Plan climat: Les annonces de Nicolas Hulot sont-elles assez énergiques pour sauver la planète?
ENVIRONNEMENT•Le ministre a affiché de grandes ambitions ce jeudi…Nicolas Raffin
L'essentiel
- Le plan climat a été dévoilé ce jeudi
- Il contient plusieurs annonces fortes, notamment sur la fin programmée des énergies fossiles
- Mais il fait l’impasse sur plusieurs dossiers, comme le nucléaire
Nicolas Hulot voit très grand pour son ministère. Lui qui est chargé de la Transition écologique et solidaire a multiplié les annonces ce jeudi lors de la présentation de son « plan climat ». Pêle-mêle : la fin de la vente des véhicules diesel et essence en 2040, un diagnostic énergie généralisé des habitations « pour les plus modestes », l’interdiction à terme des produits « qui apportent la déforestation » comme l’huile de palme ou le soja… la liste est longue.

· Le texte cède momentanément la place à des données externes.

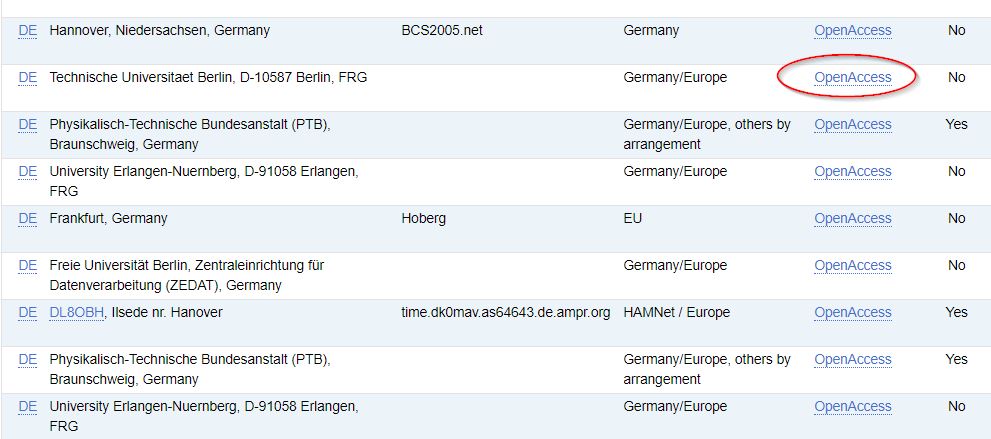Open OpenAccess link for time.dk0mav.as64643.de.ampr.org row
Viewport: 991px width, 439px height.
(853, 312)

Comme pour devancer les critiques de ceux qu’il appelle « ses amis du monde associatif », Nicolas Hulot a affirmé lors de sa conférence de presse que la « colonne vertébrale » du plan climat pourrait accueillir « des vertèbres supplémentaires ». De fait, si plusieurs ONG et défenseurs de la planète reconnaissent des gestes positifs pour le climat, ils regrettent le flou de plusieurs propositions.
Où va le nucléaire ?
La question du nucléaire reste ainsi en suspens. « On s’attendait à une vraie feuille de route, pour l’instant on ne l’a pas » regrette Julien Bayou, élu EELV en Ile-de-France et porte-parole du parti écologiste. Le ministre a bien confirmé l’objectif – fixé par la loi – de ramener la part du nucléaire à 50 % dans la production d’électricité en 2025… sans donner plus de précisions.
Or cela suppose, comme l’a reconnu ensuite Nicolas Hulot, de fermer plusieurs centrales nucléaires dans les prochaines années. Et l’exemple de Fessenheim (Alsace) n’a pas de quoi rassurer les défenseurs des énergies renouvelables. François Hollande avait promis sa fermeture avant fin 2016 : après plusieurs rebondissements,la centrale alsacienne fonctionnera encore jusqu’en 2019… au moins.
Sur ce sujet, Pascal Canfin, directeur général du WWF France, préfère voir le verre à moitié plein : « le modèle nucléaire est de toute façon en train de s’écrouler de lui-même, affirme-t-il. Je me félicite surtout que le plan climat ne parle pas de construire de nouvelles centrales ».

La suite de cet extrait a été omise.